RBAの金融緩和に選択肢あり

■ RBAは雇用創出が最優先課題だとして、財政政策と併せて金融緩和強化の姿勢を打ち出した

■ 市場の追加利下げ観測は高まっており、短期的には豪ドルは下値を探る動きだが

 豪中銀(RBA)のロウ総裁は15日、「非常にまだらな景気後退からの回復」と題して講演を行った。新型コロナウイルス感染拡大に伴うロックダウンが緩和され、経済活動が再開されるにつれ金融緩和の効果は一段と高まると指摘。雇用創出は最優先課題だとして、どのような緩和策が理に叶っているのか、今後の理事会で検討していくとした。一方、豪政府は6日に経済対策を発表、今年度(2020年7月-2021年6月)から4年間で総額980億豪ドルの減税やインフラ投資などを打ち出した。
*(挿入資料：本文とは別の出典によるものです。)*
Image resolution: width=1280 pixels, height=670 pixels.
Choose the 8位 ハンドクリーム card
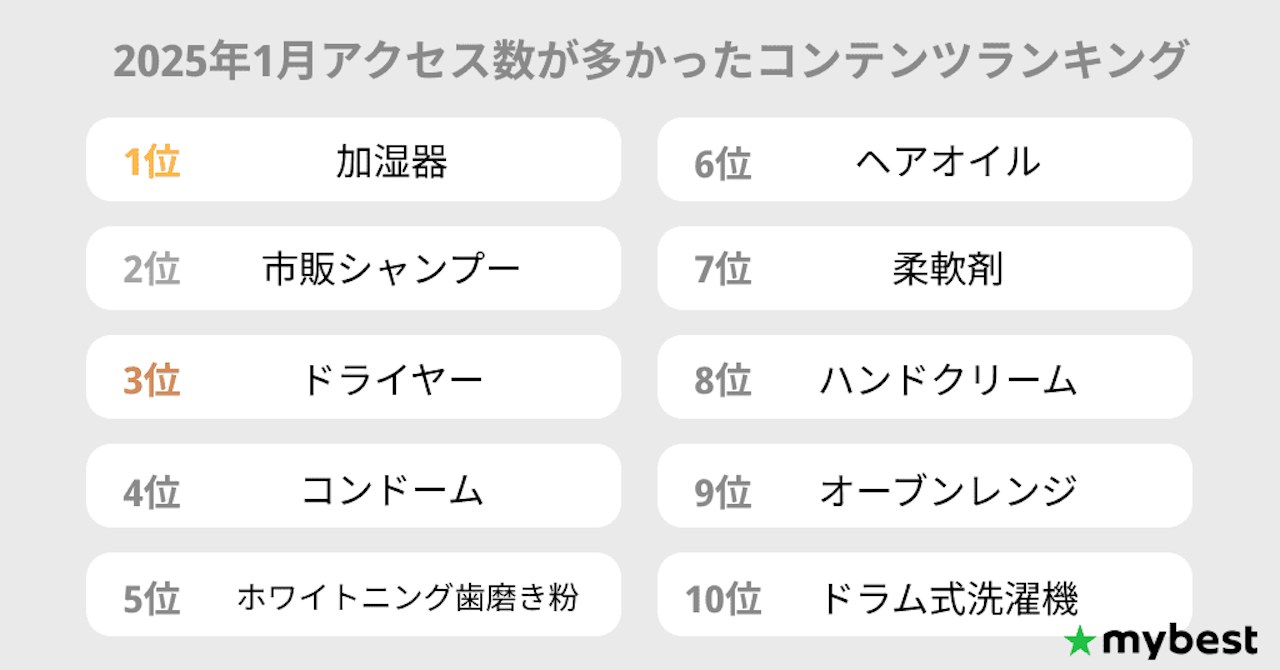(x=925, y=377)
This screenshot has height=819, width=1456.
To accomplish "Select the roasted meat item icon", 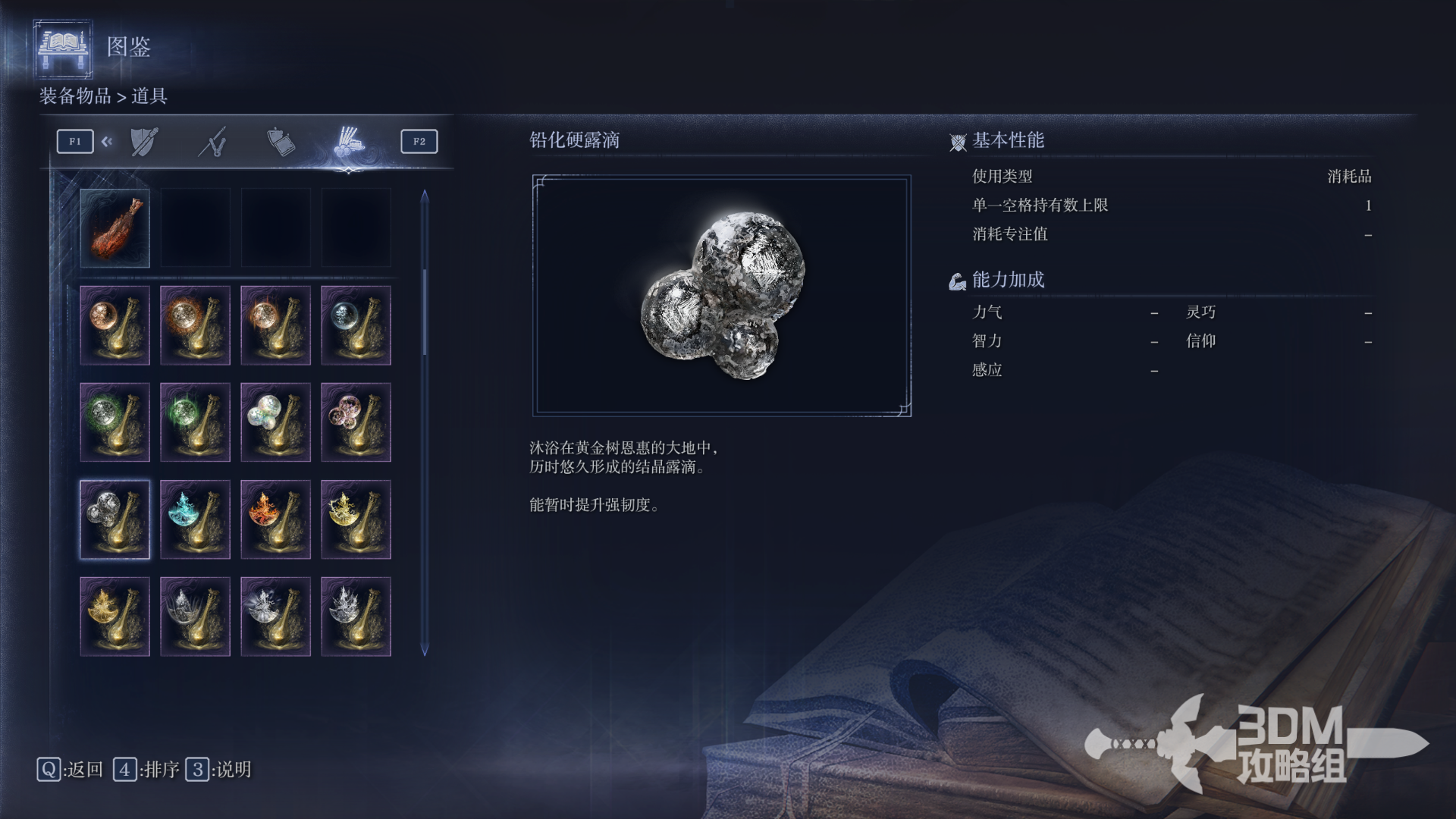I will tap(115, 228).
中間層1100万人の消費喚起のため、税率32.5%が適用される収入の上限を12万豪ドルに引き上げるほか、年金受給者や低所得者に一人当たり500豪ドルを支給する。

 財政政策は景気下支えとなるが、昨日発表された9月の雇用統計では失業率が6.9%と前月から0.1%ポイント悪化と高止まり、雇用者数は前月比3万人減となるなど労働環境は厳しい状況が続いており、追加緩和の必要性は高まっている。ロウ総裁は昨日の講演で、政策金利と3年物国債利回り目標の0.1%ポイントの引き下げ、買い入れる国債の年限を5-10年に長期化するなど、様々な緩和策の可能性を示唆した。ただ、金融市場やマクロ経済の長期的な安定に及ぼす影響や、他中銀のバランスシート拡大が及ぼす影響など、複雑な課題を考慮すべきだとした。

 豪ドル安が加速したきっかけは、中国人民銀行が金融機関に対してフォワード取引を行う際の法定準備金を12日から撤廃すると発表し、市場の元高への警戒感が広がったため。さらに、中国政府が国有企業に対し豪州産石炭の輸入停止を求め、豪中対立が一段と先鋭化するとの懸念が強くなっている。豪ドルを展望するうえで当面の注目ポイントは、20日公表のRBA理事会議事要旨(6日開催分)、22日のデベルRBA副総裁講演、28日発表の7-9月期豪消費者物価指数、など。利下げ観測が高まるなかで、豪ドルは短期的には下値余地を探る動きとなろうが、財政・金融政策の余地が残るなかで、中長期的には200日移動平均線(0.6788米ドル、72円85銭)を下値メドに底入れ感が広がると予想している。